2. **Choose types deliberately.** Categoricals for low-cardinality strings, Arrow strings for high-cardinality, and numeric downcasting for numbers. Memory reductions of 40% or more are typical, with higher gains when columns are predominantly low-cardinality strings.
3. **Vectorise everything.** A single vectorised operation replaces 200,000 Python function calls. If you're writing `apply` with `axis=1`, you're almost certainly doing it wrong.
4. **Chunk when you must.** For data that genuinely exceeds memory, chunked reading with incremental aggregation handles most use cases. Ensure your aggregation is decomposable.
5. **Sample when you can.** For aggregate statistics, 10,000 rows give you 1% precision. Processing millions of extra rows rarely adds analytical value — though rare events and clustered data require more care.
The techniques here apply regardless of what comes next in your pipeline — whether that's the model deployment patterns from @sec-mlops-intro or the testing strategies we'll explore in *Testing Data Science Code*.
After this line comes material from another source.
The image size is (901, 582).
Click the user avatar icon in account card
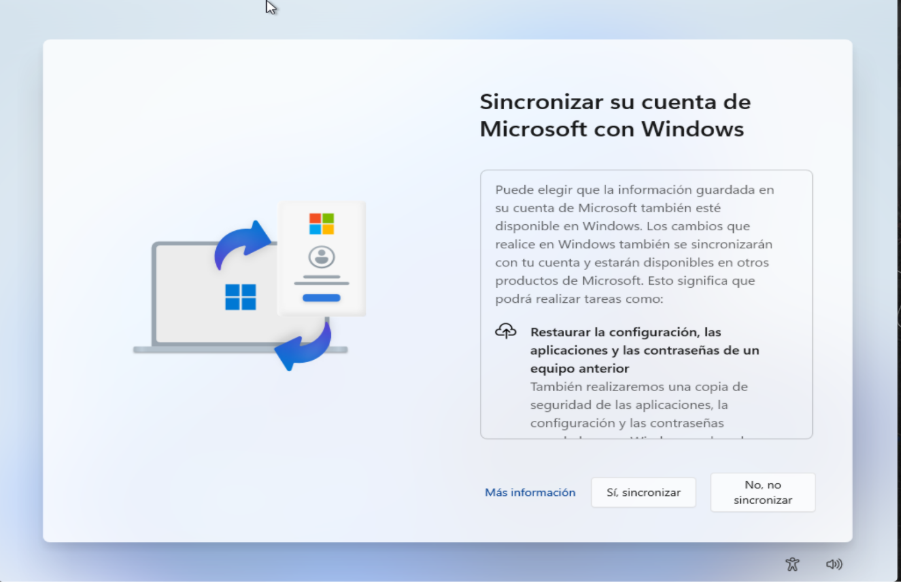[x=321, y=256]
## Exercises {#sec-scale-exercises}
1. Write a function `optimise_dtypes(df: pd.DataFrame) -> pd.DataFrame` that automatically optimises a DataFrame's memory usage. For each column: downcast numeric types, convert object columns with fewer than 50 unique values to `category`, and convert remaining object columns to `string[pyarrow]`. Return the optimised DataFrame and print the before/after memory usage.
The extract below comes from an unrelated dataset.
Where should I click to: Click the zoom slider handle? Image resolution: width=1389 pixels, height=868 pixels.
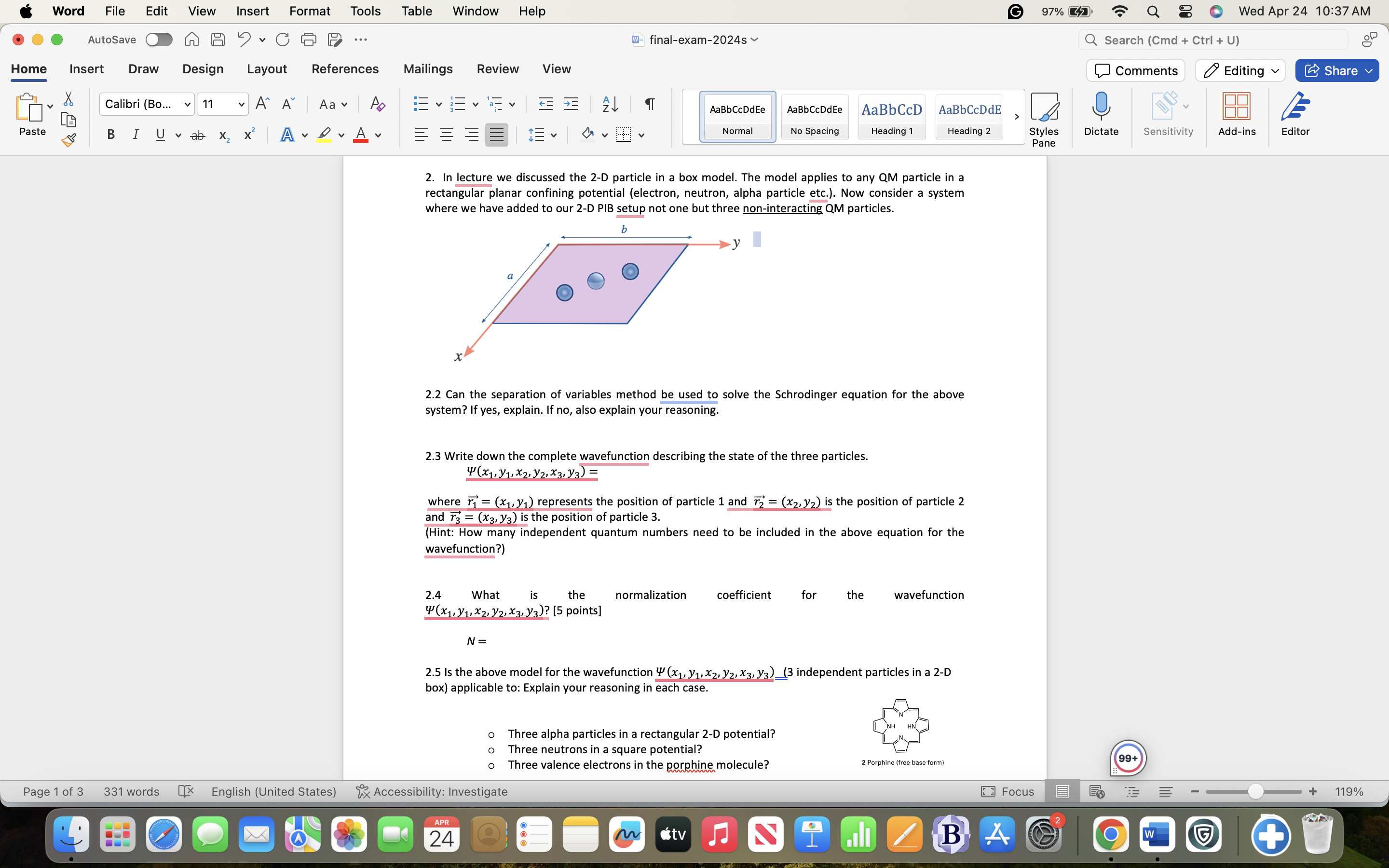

2. Using the `analytics` DataFrame from the worked example (which includes a `timestamp` column), write a `groupby` aggregation that computes, for each `user_id`, the number of sessions (defined as sequences of events more than 30 minutes apart), the total pages visited, and the mean response time. Do this without using `apply`. *Hint:* think about how to detect session boundaries using vectorised time differences within each user's sorted events.
3. Using the margin of error formula, calculate the minimum sample size needed to estimate a proportion within ±0.5 percentage points at 95% confidence (worst-case $\hat{p} = 0.5$). Then verify empirically: generate a population of 10 million Bernoulli trials with $p = 0.3$, draw 1,000 random samples of that size, and check what fraction of the sample proportions fall within 0.5 percentage points of the true value.
4. Adapt the chunked processing pattern to compute the median revenue across a dataset that doesn't fit in memory. Explain why the naive approach (accumulating all values across chunks) defeats the purpose of chunking, and propose an approximate alternative. *Hint:* research the `t-digest` algorithm or consider using a histogram-based approximation. Where does the analogy to decomposable aggregations break down?
5. A colleague argues that they should always load complete datasets because "you never know what you'll need later in the analysis." Write a brief counter-argument (3–5 sentences), drawing on both the statistical argument about diminishing returns and the engineering argument about resource costs. Under what circumstances is your colleague actually right?